See our how to use risk workflows page for information on how to run this notebook.
In this notebook, the calculation of risk associated with the variable under examination will be shown. Pandas dataframes will be presented which, in the example, show nine airports - the operator will need to modify the list of airports by adding/modifying names. The same concept applies to exposure and vulnerability indicators - indicators will be presented that can be expanded or modified by the user. The only mandatory thing is that the framework was conceptualized for at least two airports
Preparation work#
Import libraries#
import os
import matplotlib.pyplot as plt
import numpy as np
import pandas as pd
import scipy.spatial
import xarray as xr
import contextily
import plotly.express as px
Area of interest#
Specify the same name as in the the hazard assessment to continue with the results of these notebooks.
region_name = 'IT'
Path configuration#
# Path to the folder containing the NetCDF files
indicators_path = f'../data_{region_name}/indicators/uerra'
# Folder to save the csv file where average exposure and vulnerability are going to be stored
csv_folder_path = f'../data_{region_name}/indicators/vulnerability_exposure'
os.makedirs(csv_folder_path, exist_ok=True)
Define the airports#
List the airports and their coordinates.
airports = [
'Milano Malpensa', 'Milano Linate', 'Bergamo Orio al Serio',
'Roma Fiumicino', 'Roma Ciampino', 'Napoli Capodichino',
'Palermo Punta Raisi', 'Catania Fontanarossa', 'Cagliari Elmas'
]
Tip
Enter the locations of your choice here. At least two locations must be defined for the methodology to work.
def to_dataframe(dct):
idx = pd.Index(airports, name="airport")
return pd.DataFrame(dct, index=idx, dtype=float)

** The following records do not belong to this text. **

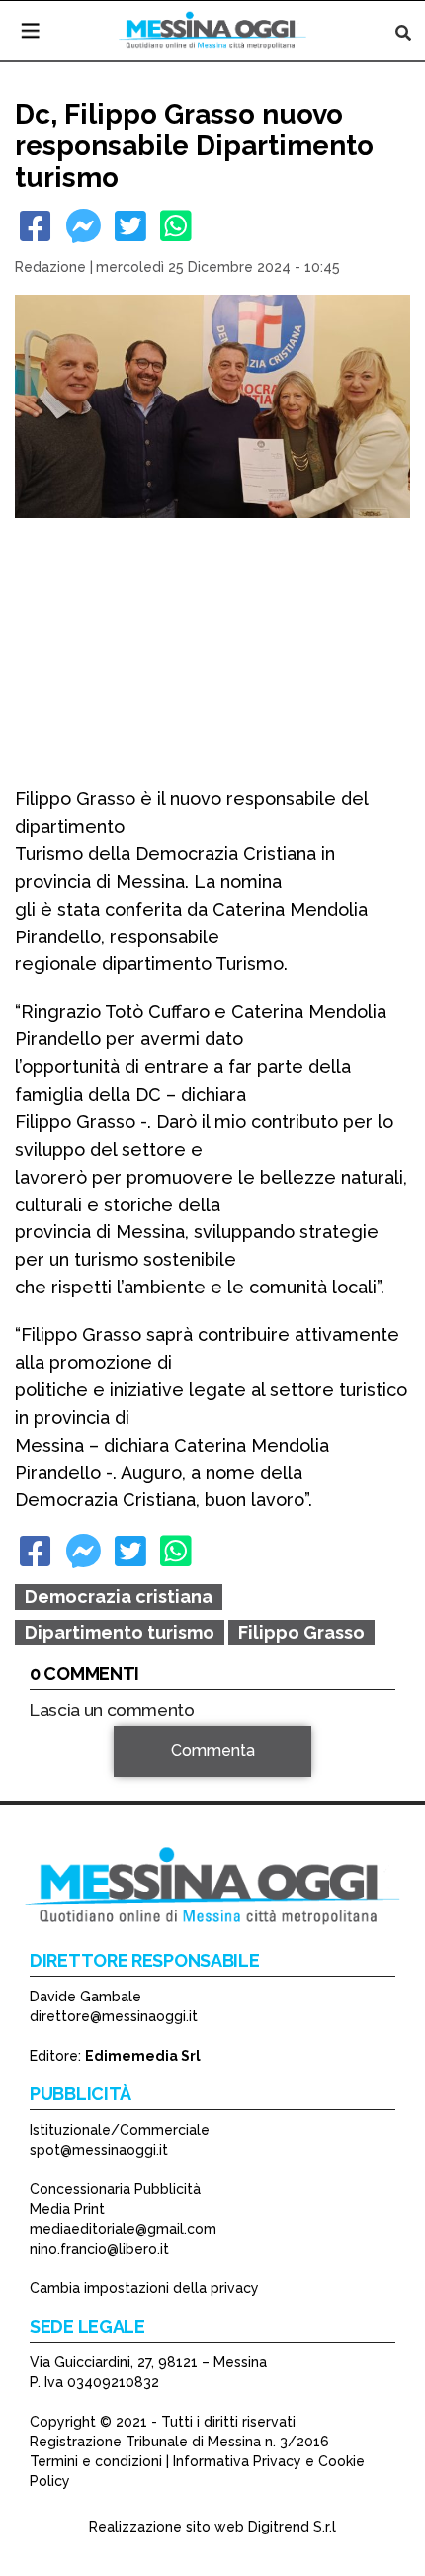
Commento (70, 1779)
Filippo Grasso (301, 1632)
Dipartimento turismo (119, 1632)
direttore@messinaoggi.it (114, 2016)
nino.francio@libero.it (99, 2249)
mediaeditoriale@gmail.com (123, 2229)
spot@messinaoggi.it (99, 2150)
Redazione (50, 267)
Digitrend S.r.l (292, 2526)
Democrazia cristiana (118, 1596)
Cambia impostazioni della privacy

# List coordinates in the order of the locations from above (°N, °E)
coords = to_dataframe({
"latitude": [45.63, 45.45, 45.67, 41.80, 41.80, 40.88, 38.18, 37.47, 39.25],
"longitude": [8.73, 9.28, 9.71, 12.25, 12.59, 14.29, 13.10, 15.07, 9.06]
})
# Check that the coordinates are correctly associated with the airports
coords
| latitude | longitude | |
|---|---|---|
| airport | ||
| Milano Malpensa | 45.63 | 8.73 |
| Milano Linate | 45.45 | 9.28 |
| Bergamo Orio al Serio | 45.67 | 9.71 |
| Roma Fiumicino | 41.80 | 12.25 |
| Roma Ciampino | 41.80 | 12.59 |
| Napoli Capodichino | 40.88 | 14.29 |
| Palermo Punta Raisi | 38.18 | 13.10 |
| Catania Fontanarossa | 37.47 | 15.07 |
| Cagliari Elmas | 39.25 | 9.06 |
fig, ax = plt.subplots(1, 1)
ax.scatter(coords.longitude, coords.latitude, color="k")
ax.set_xlabel("Longitude [°E]")
ax.set_ylabel("Latitude [°N]")
contextily.add_basemap(ax, crs="EPSG:4326", attribution=False)
Component normalization#
The aim of normalization processes is to transform the values of these indicators, which are measured at different scales and in different units, into comparable values considered on a common scale (Master Adapt, 2018). We used the Min-Max method to transform all values to scores in a range from 0 to 1, where the value 0 represents the optimal level, while the value 1 reflects the most critical estimates:
def normalize_columns(df):
return (df - df.min()) / (df.max() - df.min())
Hazard: temperature and precipitation#
Load the hazard indicator data produced by the hazard assessment notebook and extract the information for the airport locations specified above.
def load_all(files):
"""Load data based on a name-to-file mapping"""
das = []
for name, file in files.items():
path = os.path.join(indicators_path, file)
if name == "*":
ds = xr.open_dataset(path)
das.extend(ds.data_vars.values())
else:
da = xr.open_dataarray(path)
das.append(da.rename(name))
return xr.merge(das, compat="override")
def extract_points(ds, points):
"""Extract data from the dataset for a set of points"""
grid = np.column_stack([
ds["latitude"].values.flatten(),
ds["longitude"].values.flatten()
])
tree = scipy.spatial.cKDTree(grid)
_, closest_idx = tree.query(coords.values, k=1)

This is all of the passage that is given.